Hasnain Qayyum Khan (born 15 January 1975, in Lahore) is a former Pakistani cricketer who played first-class cricket from 1994 to 2000.

A right-handed batsman, Hasnain Qayyum played one Under-19 Test for Pakistan in 1993-94. He made his first-class debut for Pakistan International Airlines in the 1994-95 Patron's Trophy but, batting at various positions in the order, he scored only 135 runs in four matches and was omitted when the team reached the finals.

He was a member of the Redco Pakistan Limited team that won the non-first-class Grade II Patron's Trophy competition in 1998-99. Redco were promoted to the top level for the 1999-2000 season. They finished runners-up in the National One-day Championship that was held in September and October 1999, and when they competed in the Quaid-e-Azam Trophy, beginning in late October, Qayyum was appointed captain.

#### Task to complete:
Extract the passage of the cricketer's biography above, everything from "A right-handed batsman, Hasnain" down to "reached the finals.", copying it word for word.

Screen grounding entries
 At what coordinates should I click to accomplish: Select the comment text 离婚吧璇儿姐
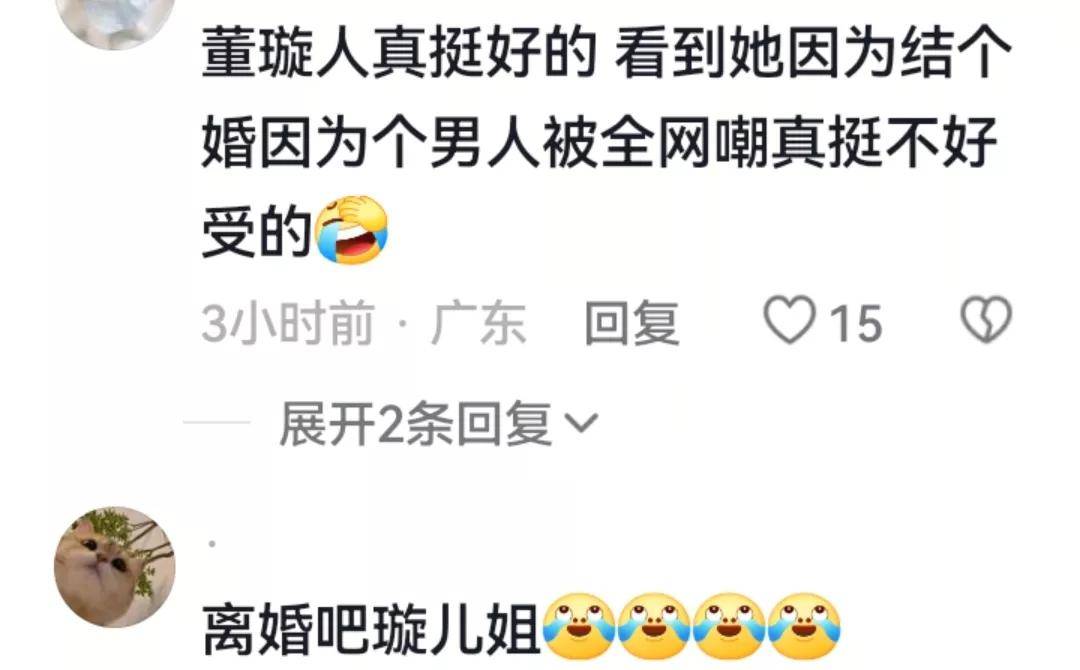click(371, 629)
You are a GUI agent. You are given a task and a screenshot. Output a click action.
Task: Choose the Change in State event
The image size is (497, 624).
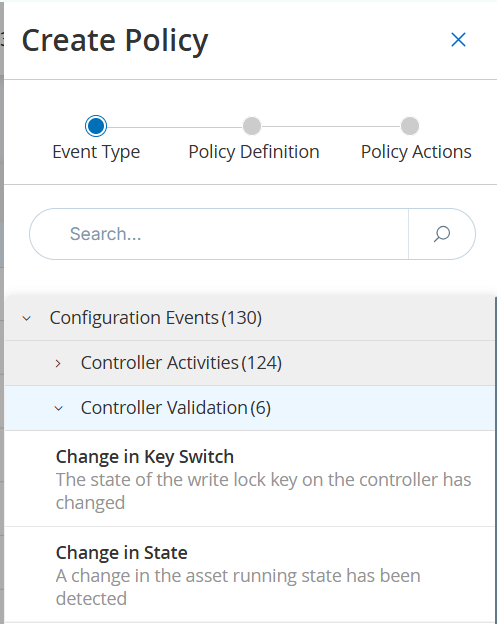pos(250,575)
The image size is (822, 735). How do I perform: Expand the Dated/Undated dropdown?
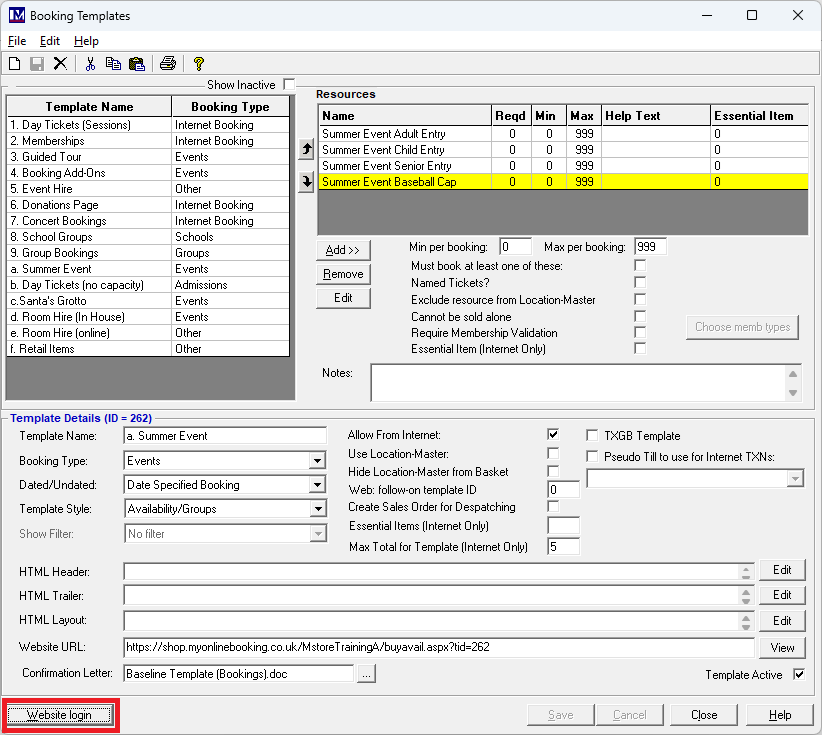[317, 485]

#### Task response:
A right-handed batsman, Hasnain Qayyum played one Under-19 Test for Pakistan in 1993-94. He made his first-class debut for Pakistan International Airlines in the 1994-95 Patron's Trophy but, batting at various positions in the order, he scored only 135 runs in four matches and was omitted when the team reached the finals.